Édito d’Élisa Vix

Libres colères

Bien sûr, nous savions que nous n’étions pas égaux.

Certains s’en accommodaient, d’autres non. Mais au moins, nous étions libres.

Certes, on scrutait nos data, celles que nous dispensions sur la toile ; nous n’avions rien à cacher.

C’est vrai, ils avaient gazé les gilets jaunes, utilisé des armes de guerre contre des jeunes filles, des pères de famille ; nous nous tenions loin des lacrymos.

Et puis, un virus est arrivé. Il était assez méchant.
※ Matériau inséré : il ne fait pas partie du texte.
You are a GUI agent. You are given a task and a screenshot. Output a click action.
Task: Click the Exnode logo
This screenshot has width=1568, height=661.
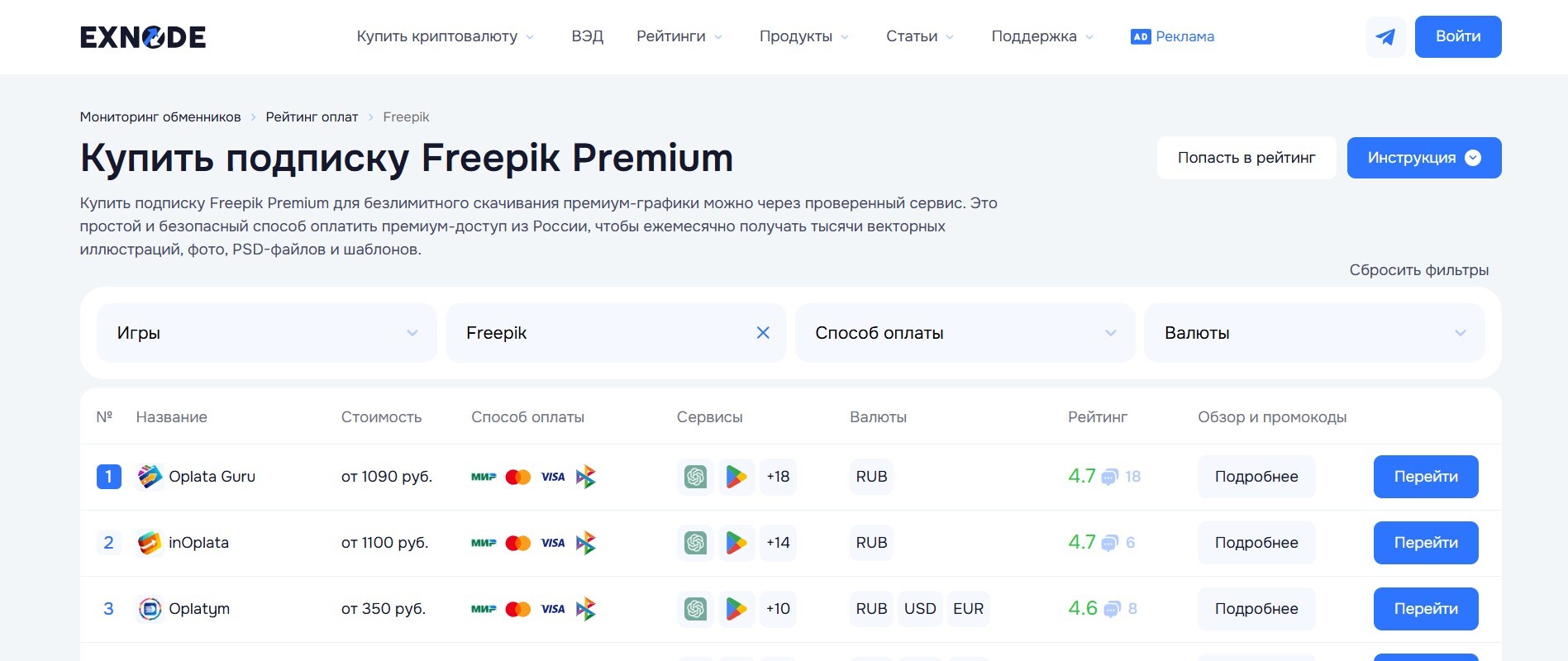coord(143,37)
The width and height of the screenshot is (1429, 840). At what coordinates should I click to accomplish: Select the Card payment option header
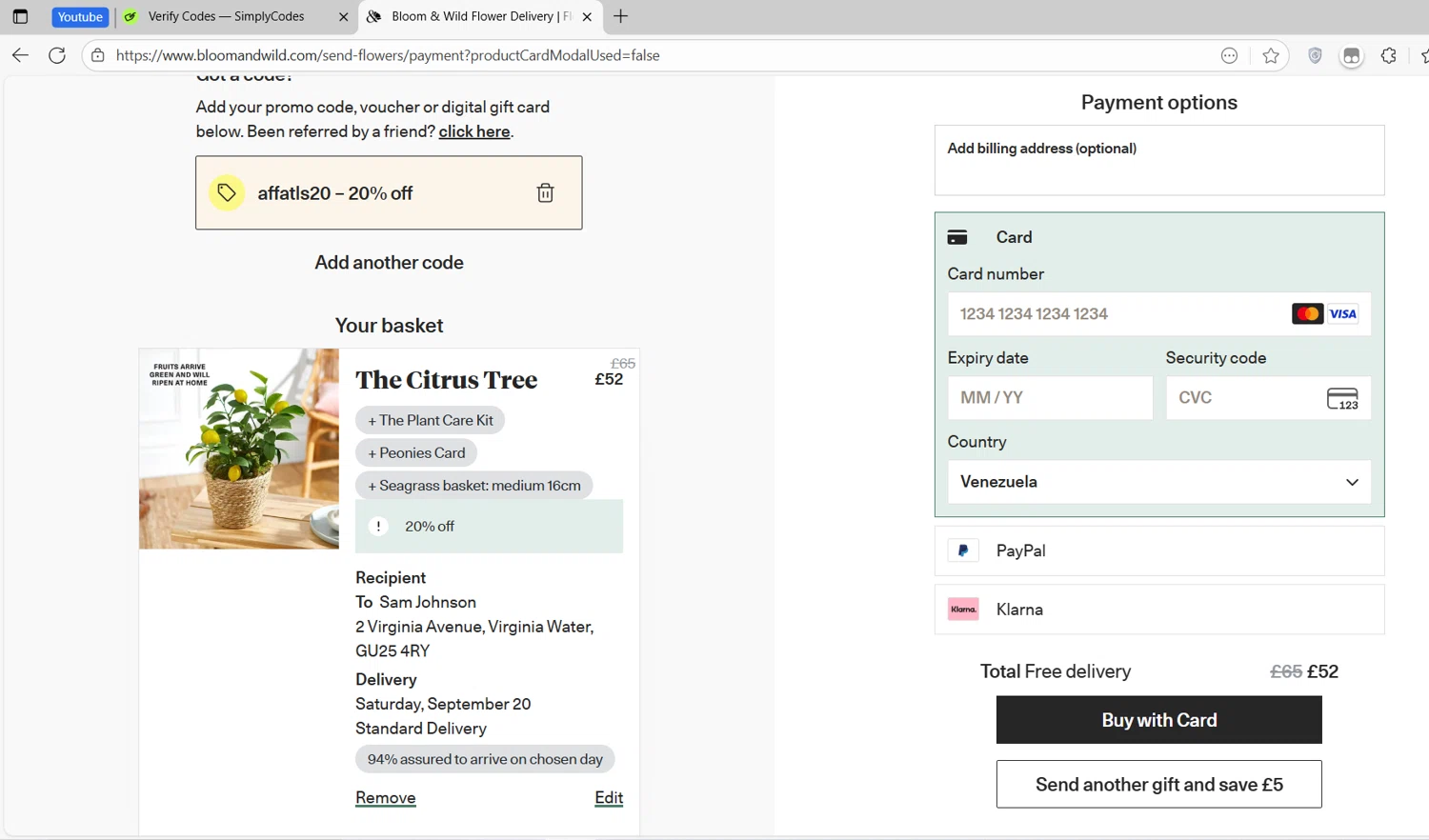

Les chaines d’info ont distillé en continu la peur et la culpabilité dans nos veines. Il fallait renoncer à circuler librement. C’était pour notre bien. C’était pour sauver des vies. Nous étions d’accord, même si nous nous demandions parfois s’il n’y avait pas d’autres moyens de combattre une épidémie.

Ça a duré. L’impensable s’est produit. Le couvre-feu. Les lieux de joie, de rire, de culture et d’apprentissage interdits pendant des mois. On a envoyé les CRS déloger les familles qui piqueniquaient. Matraquer la jeunesse qui dansait. Verbaliser les libraires pour quelques centimètres d’étals en trop.

A ceux qui protestaient #dictaturesanitaire, on a conseillé d’aller faire un tour en Chine ou en Iran, histoire d’apprendre ce que c’était vraiment, un état totalitaire…

Une vieille dame rouillée qui vient de New-York erre comme une SDF sur les routes de France, dans les rues de Paris ou d’Arras.

Cabossée, trouée, la couronne de travers, elle pleure.

Elle ne reconnaît rien. Fatiguée, elle s’assoit.

Les plis de sa robe vert-de-gris sont tous chiffonnés.

Elle attend.

Que des femmes et des hommes en colère brandissent son flambeau.